While some survival lists may differ from camping trips to camping trips, however, first aid essentials like bandages, patches, anti-inflammatory medication, and diarrhea are only the start. Also consider carrying a flint, cut wire, folding knife, and the already mentioned astro foil.
Using an Alice pack without the frame can only be limited by your imagination. It can hold a significant weight load and essentially carry everything you need for a camping trip. Here are 10 more tips to keep in mind while packing:
- Decide what to pack – Try to limit yourself to the basics. As an unwritten rule, the weight should not exceed 15kg. The easier, the better!

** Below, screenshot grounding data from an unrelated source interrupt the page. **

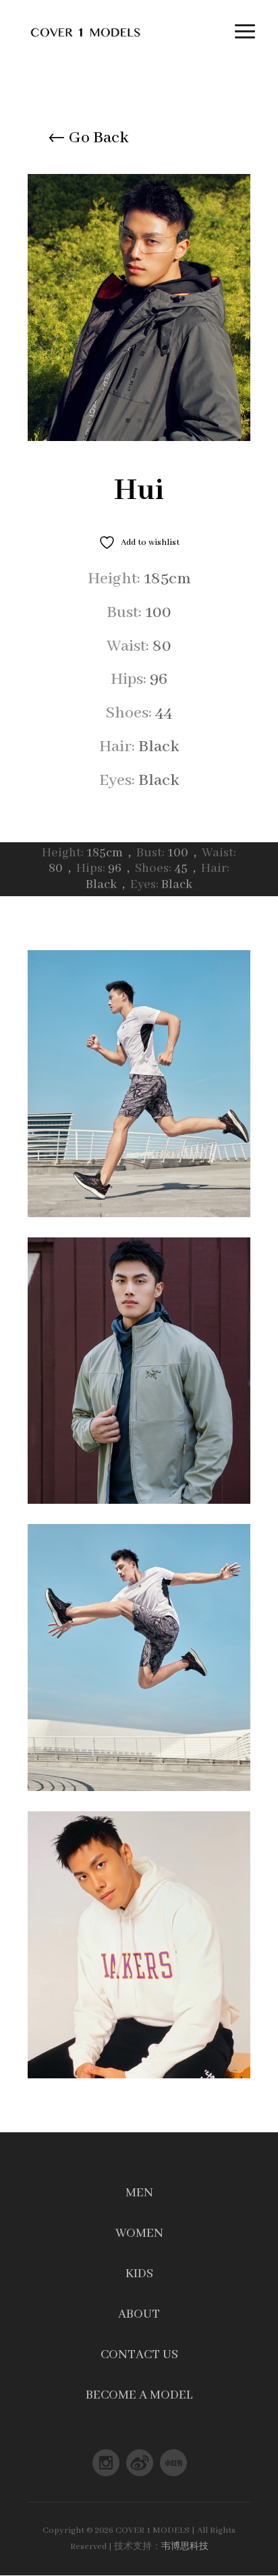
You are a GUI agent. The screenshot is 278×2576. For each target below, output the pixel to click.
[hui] (139, 438)
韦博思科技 (184, 2546)
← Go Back (88, 137)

- Separate your equipment – By setting aside all the equipment you want to pack, it will help you decide what is important and what you can leave.
- Organize your equipment into groups. – Packing bags will help you separate similar items and keep the equipment dry. How you organize your clothes is up to you.By rolling your wardrobe, you can make the most of the space in your backpack.
- Pack heavy items first Make sure the weight in your backpack is evenly distributed. Heavy items such as tents, cans, and water should be placed on the bottom of the backpack. Make sure that no object protrudes, so that it does not sting you in the back.
- Pack medium items in an order. – Larger bags often have a special compartment at the bottom for stacking sleeping bags. This partition is also useful for various footwear.
- Pack light items on top. – Light items such as gloves, hats, flashlights, and maps should be stored in the outer compartments or on top of the backpack.
- Items that require quick access, such as first aid, should also be packed on top or inside compartments.
- When packing items in backpack pockets, calculate the weight distribution well. If you happen to pack more weight on one side, there will be a greater load on your back and that can throw you off balance.
- Attach items to the outside of the backpack. If you have brought a sleeping mat, and you have not packed it inside the backpack, you can attach it to the outside of the backpack. The ideal case would be to tie the rug vertically.
- Avoid placing items that are not waterproof or that can be easily damaged on the outside of the backpack.